試練を与えることが良いことだと思ってきた、その自分の信念が揺らいだ瞬間だった、と書いてあった。
世の中を見ると、全ての人々が幸せになることを目指しているケネス星であるにも関わらず、そう、なっていかない面がある。
避けられない運命的な不幸が、重ねてある人に集中してもたらされている事例がある。
連続して、運命的な不幸が襲っていると思われる事例がある。
ほんのちょっと、時間が早ければ、あるいは遅ければ、こうはならなかったのに。
ほんのちょっと、注意を向けていれば、これほどの重大なミスが起こらなかったのに。
転がり落ちるように、不幸が襲っている事例がある。
ケネスでは、死んだ後の世界がある、実在すると、事実として信じられていた。
何千年前の祖先の日記の中でも、実際に死者の霊を見たり、話したりした記録があり、そして、それは、現在も途切れることなく続いていたからである。
なぜか、不幸なめぐりあわせとなっている事例の裏に、生きている人間に試練を与えることは良いことであるという、霊界の人たちの考え方があるのではないかと、その父親は述べていた。
試練を良いこととする考え方が霊界を支配していれば、生きているケネス星人全てが幸せに満ちて、全てが明るい笑顔になる世界、は作りえないのではないかと、その父親は語っていた。
生きている自分たちはやがては、確実に死ぬ。
自分たちが、生きている人間に試練を与えることを心の成長に必要だと盲目的に肯定するのではなく、試練を与えられた人間の悲しみ、苦しさを直に感じ取れるだけの感受性を持って、そして、一番大切なのは、全ての人々が幸せになることではなかったかと、霊界で訴えて回れば、やがては、それは大きな変換となって霊界に広まり、やがては、生きているケネス星人全ての幸福の実現を推し進めることができるのではないか、とその父親は結んでいた。
サライは、かつて受けたケネス教育プログラムの、この一説が、鋭い刃物のように、心に突き刺ささるのを感じていた。
サライがこう考えるのには、理由があった。
先々月、ネドが、ラムダ星を表敬訪問している僕を、宿泊しているラムダのケネス大使館に訪ねてきた。

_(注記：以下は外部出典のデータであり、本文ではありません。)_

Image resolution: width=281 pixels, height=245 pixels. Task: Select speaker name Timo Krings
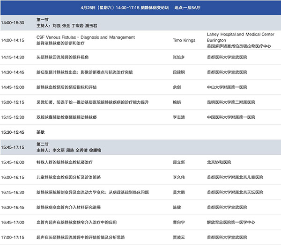[x=184, y=40]
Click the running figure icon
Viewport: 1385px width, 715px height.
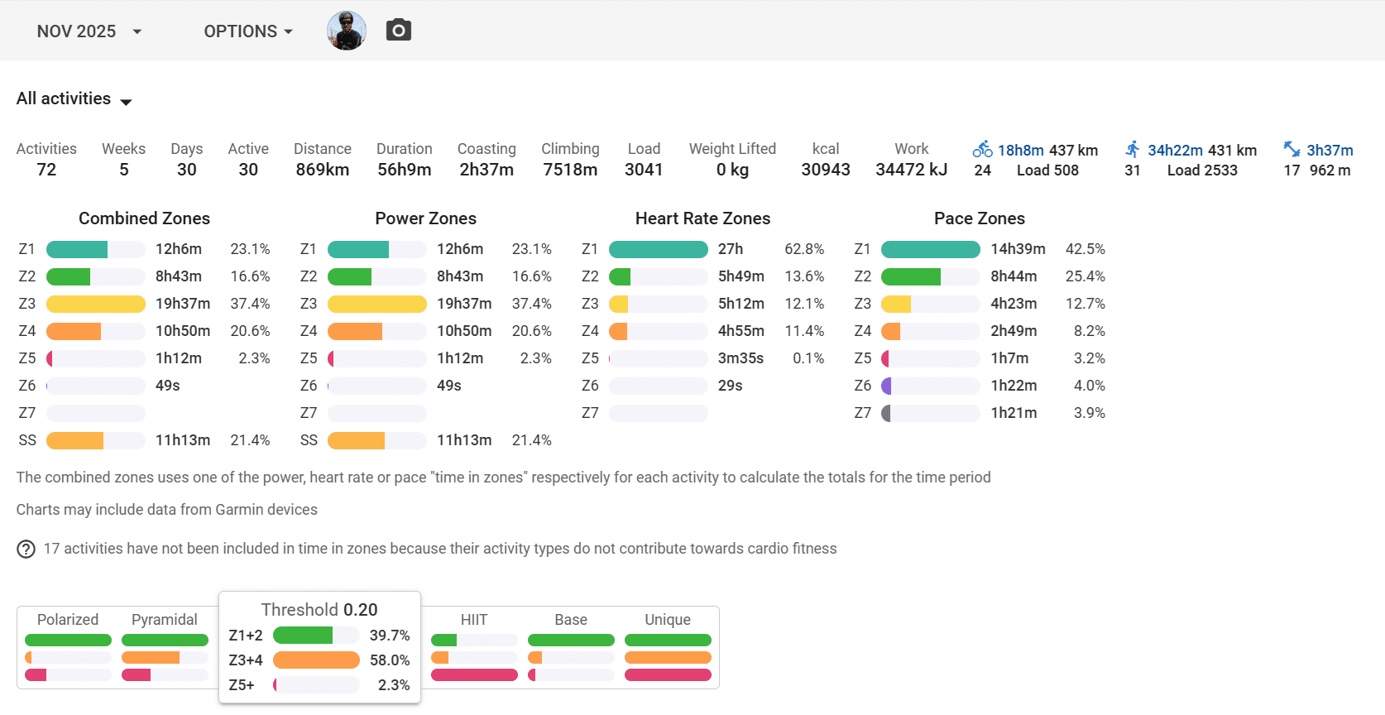[x=1133, y=150]
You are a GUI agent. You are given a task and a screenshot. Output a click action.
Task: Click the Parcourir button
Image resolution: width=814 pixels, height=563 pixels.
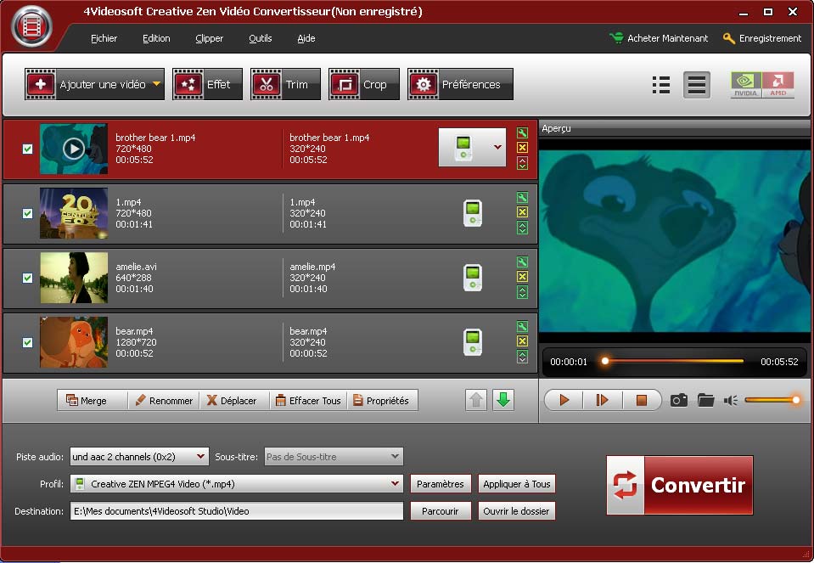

今度のテラの任務で、ケネスでは危険な地域と言われているある星のある地域に、降下して調査をすることになった。かなりな人数で降りるので、前もって、安全策を取らないと、ケガ人、いや、死者が出るかもしれない。誰も犠牲者を出したくない。ケネス宇宙軍に協力をお願いできないかとの話だった。
僕は、それを断ったのである。ケネス星の宇宙連邦軍に対する批判はもう、その時も、大きなものとなっていて、影で救出に当たり続けることに対し、もう、ケネス宇宙軍としても、これ以上は限界であるとの空気に満ちていたのである。